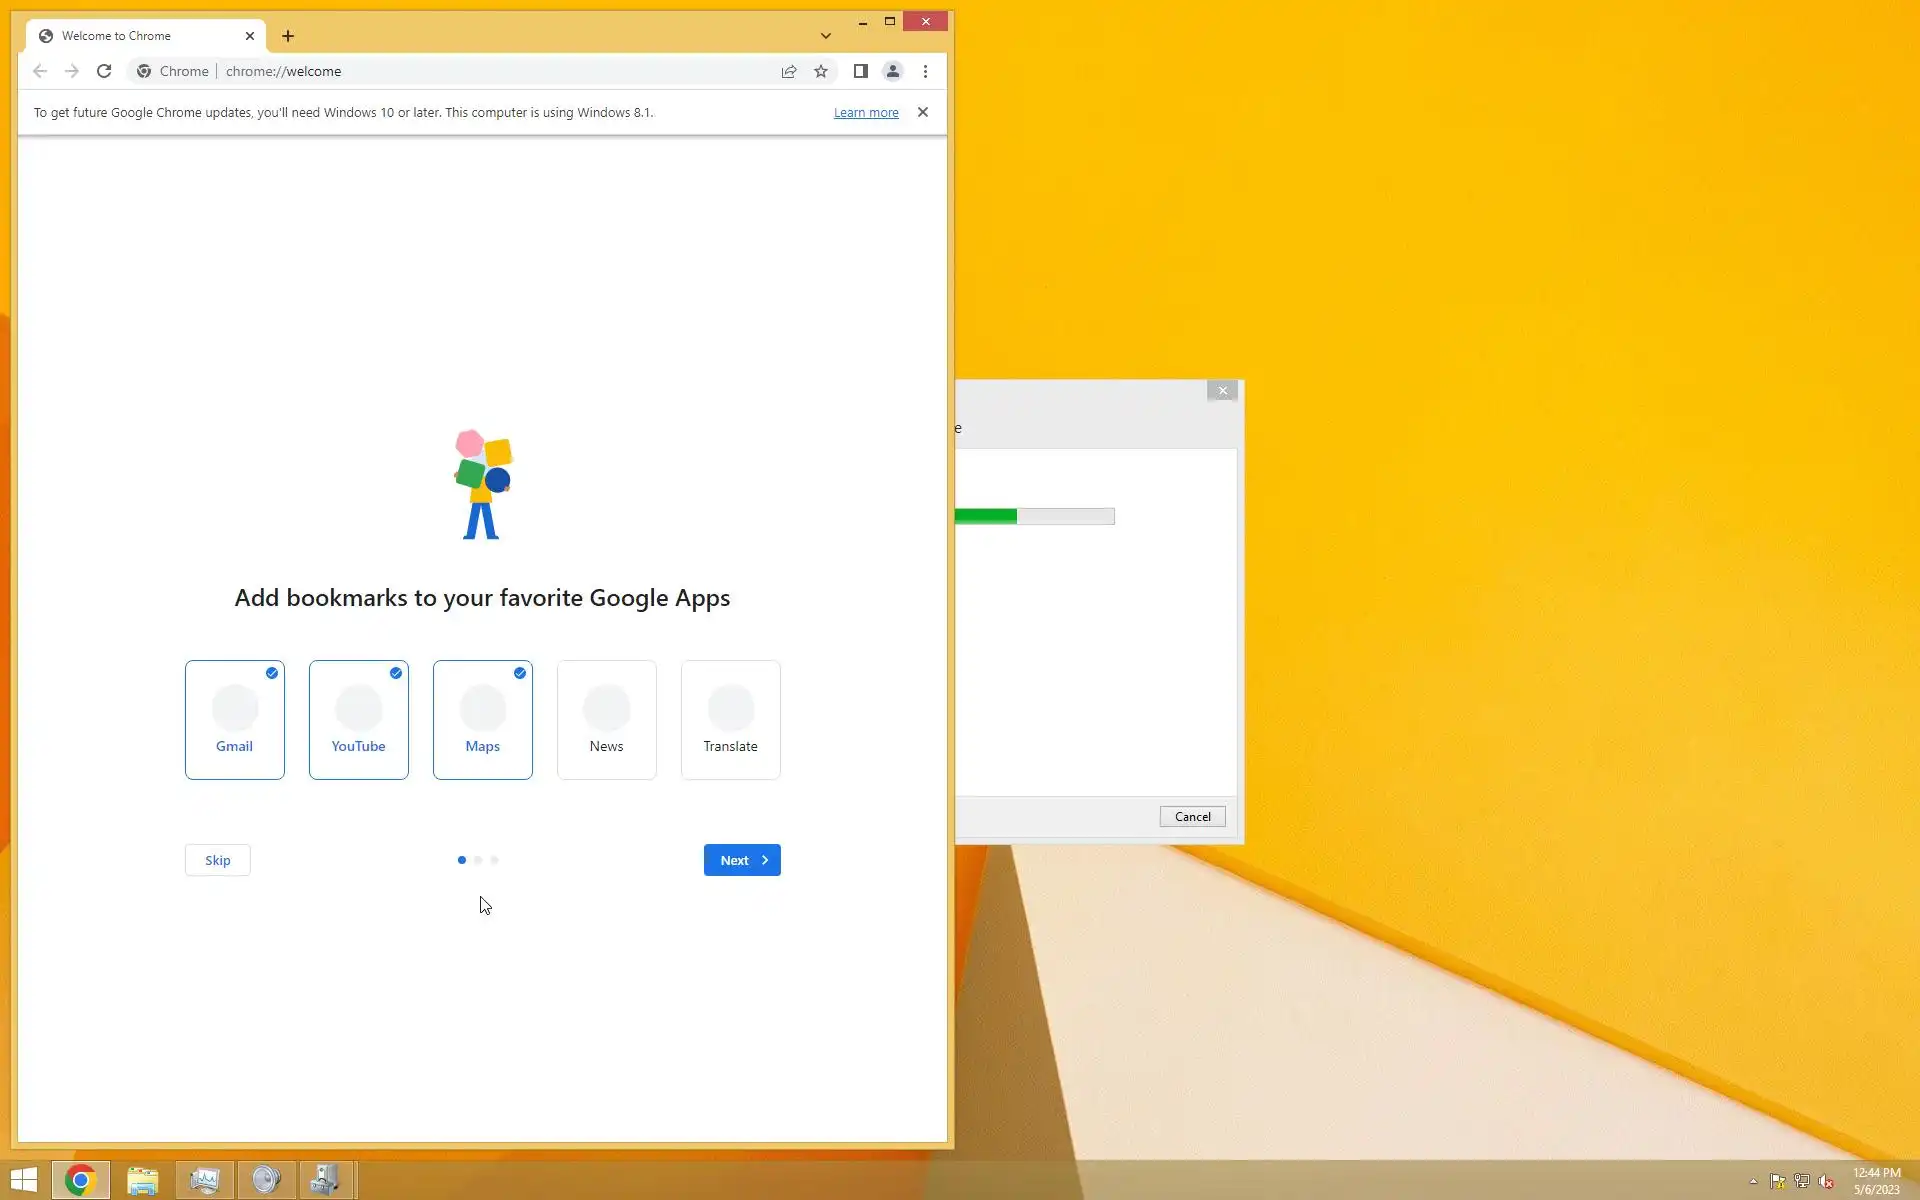Uncheck the Gmail bookmark card
1920x1200 pixels.
pyautogui.click(x=235, y=719)
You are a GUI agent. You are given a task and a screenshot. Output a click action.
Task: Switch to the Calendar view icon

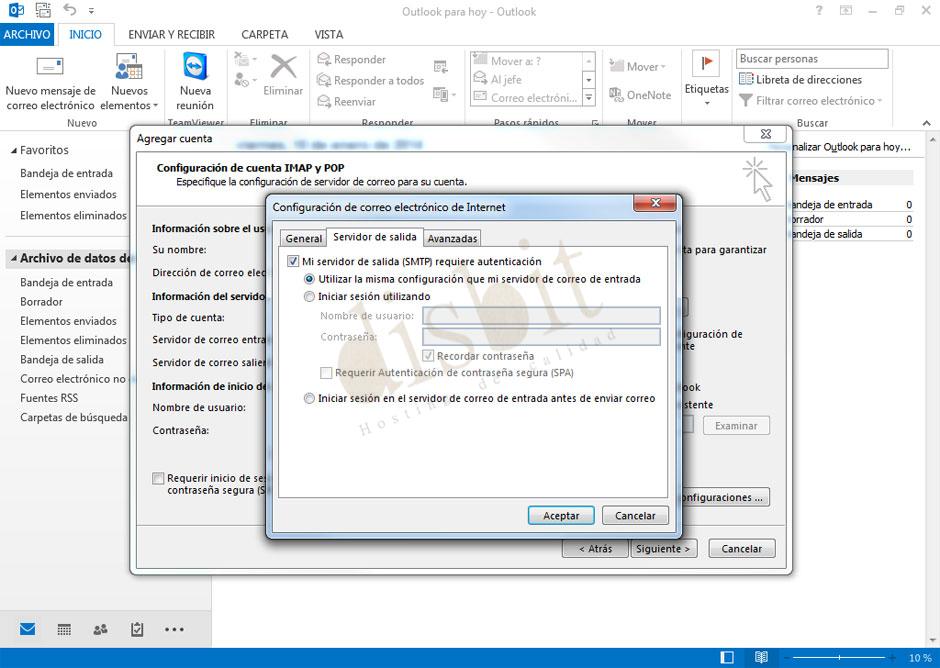[63, 629]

# # # #

Your objective: Copy all the entries above word for word, but leave out the pictures.

Full response:
Uncheck the Gmail bookmark card
1920x1200 pixels.
pyautogui.click(x=235, y=719)
You are a GUI agent. You are given a task and a screenshot. Output a click action.
Task: Switch to the Calendar view icon

[63, 629]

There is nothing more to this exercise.